M/S.Ellenbarrie Exim Ltd. vs C. C. Ex - Kol V on 16 October, 2019

 IN THE CUSTOMS, EXCISE AND SERVICE TAX APPELLATE
                TRIBUNAL, KOLKATA
          EASTERN ZONAL BENCH : KOLKATA

                     REGIONAL BENCH - COURT NO.2

                     Excise Appeal No.193 of 2009

(Arising out of Order-in-Original No.37/COMMISSIONER/CE/KOL-V/ADJN/2008 dated
26.12.2008 passed by Commissioner of Central Excise, Kolkata-V.)

M/s.Ellenbarrie Exim Limited
(31, Shakespeare Sarani,
2nd Floor, Room No.205,
Kolkata-700017.)
                                                          ...Appellant

                                    VERSUS

Commissioner of Central Excise, Kolkata-V
                                                          .....Respondent

(180, Shanti Pally, Rajdanga Main Road, Kolkata-700107.) WITH Excise Appeal No.142 of 2009 (Arising out of Order-in-Original No.37/COMMISSIONER/CE/KOL-V/ADJN/2008 dated 26.12.2008 passed by Commissioner of Central Excise, Kolkata-V.) Commissioner of Central Excise, Kolkata-V (New Central Excise Building, 180, Shantipally, Rajdanga Main Road, Kolkata-700107.) ...Appellant VERSUS M/s.Ellenbarie Exim Ltd.

.....Respondent (20-Coal Berth, Coal Dock Road, Khidderpore, Kolkata-700088.) APPEARANCE Shri M.N.Dwiivedi, Advocate for the Appellant (s) Shri S.S.Chattopadhyay, Authorized Representative for the Revenue CORAM: HON'BLE SHRI P.K.CHOUDHARY, MEMBER(JUDICIAL) HON'BLE SHRI P.V. SUBBA RAO, MEMBER(TECHNICAL) FINAL ORDER NO. 76347-76348/2019 2 Excise Appeal No.193 of 2009 DATE OF HEARING : 24 June 2019 DATE OF DECISION : 16 October 2019 P.K.CHOUDHARY :

Since both the appeals have been filed against the Order-in-Original dated 26.12.2008 passed by the Ld. Commissioner of Central Excise, Kolkata, they are taken up together for disposal by this common order.
2. The facts of the case in brief are that the assessee M/s. Ellenbarrie Exim Limited, imported non-alloy steel wire rods and lead scrap radio/ re-

melted lead ingots under Duty Free Credit Entitlement (DFCE) certificates in terms of exemption notification no. 53/2003-Cus dated 01.04.2003. The said imported goods were used for manufacture of non-alloy steel wire and lead ingots respectively, through job work which were cleared on payment of central excise duty during the period 2005-06 by utilizing Cenvat Credit availed on countervailing duty amount as debited in the DFCE certificates. It is the case of the department that the assessee could adjust Cenvat Credit only w.e.f. 17.11.2005 when the amendment was made to the aforesaid notification no. 53/2003 vide notification no. 97/2005-cus dated 17.11.2005. In the course of adjudication of the impugned show cause notice dated 24.12.2007 issued to the assessee, the Ld. Commissioner confirmed the demand for recovery of Cenvat Credit of Rs. 42,01,397/- and Rs. 84,027/- (education cess) relating to four Bill of Entries filed prior to 17.11.2005 alongwith interest and equivalent penalty under Rule 15(1) of the CENVAT Credit Rules, 2004. Against the said demand, the assessee has preferred Appeal bearing no. E-193/2009.

** Given instruction 1 **
According to the tribunal order, on what date was the hearing held?
The tribunal order and the records that follow it are unrelated to each other.

** Supplied records **
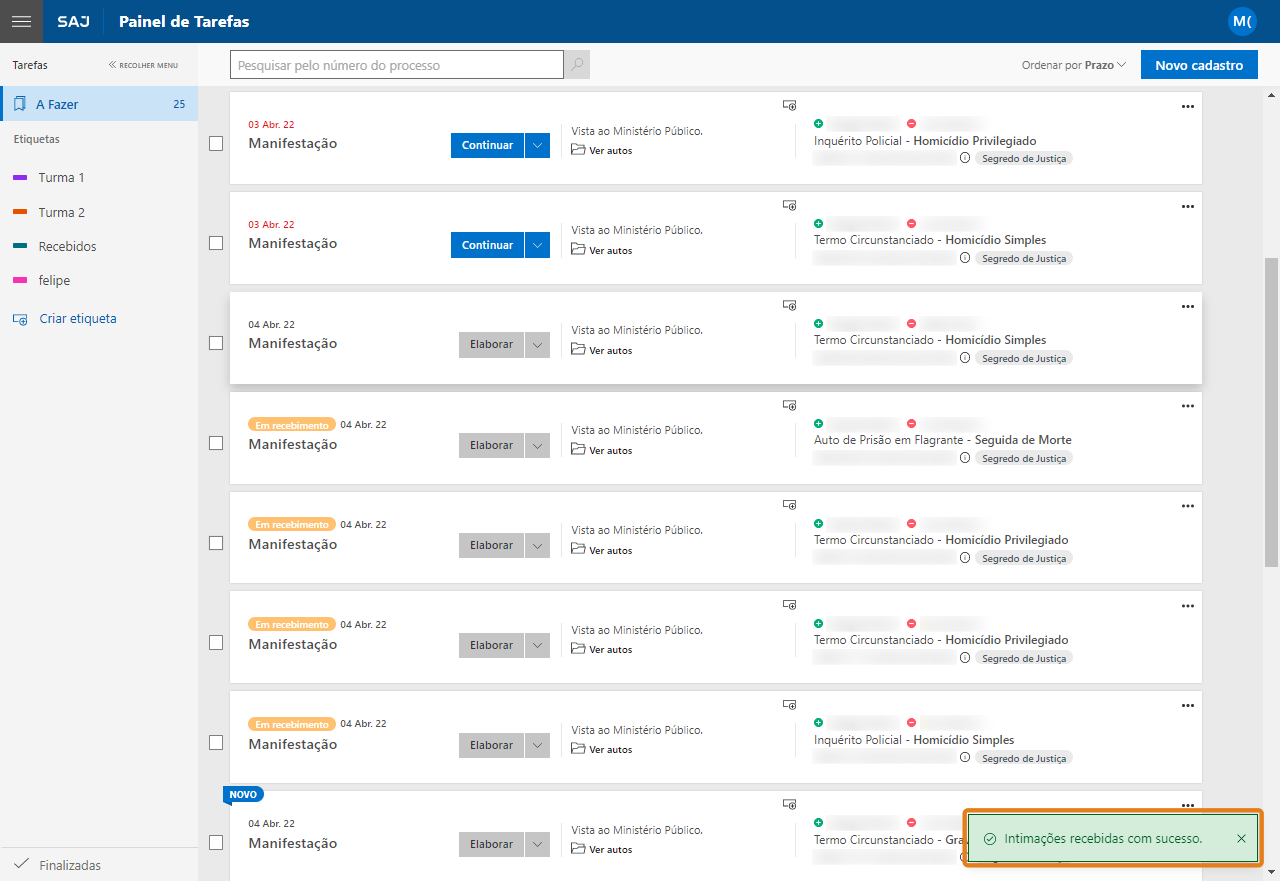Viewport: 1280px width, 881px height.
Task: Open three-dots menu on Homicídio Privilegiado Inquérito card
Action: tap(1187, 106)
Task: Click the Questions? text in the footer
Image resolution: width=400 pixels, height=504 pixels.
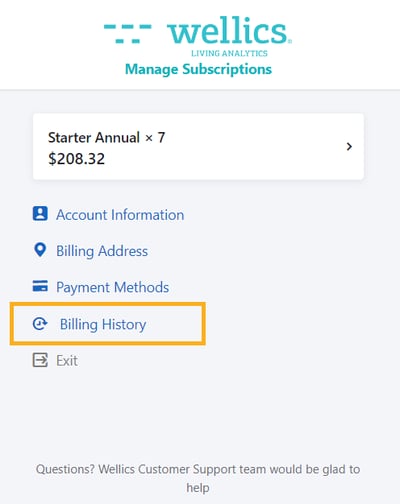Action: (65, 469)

** Given instruction 2 **
Rewrite the stretch of the records from "Task: Click the Questions? text in the footer" through the end of the records, substituting "bottom bar" for "footer" and leaving the pictures out.

** Full solution 1 **
24 June 2019

** Full solution 2 **
Task: Click the Questions? text in the bottom bar
Image resolution: width=400 pixels, height=504 pixels.
Action: (65, 469)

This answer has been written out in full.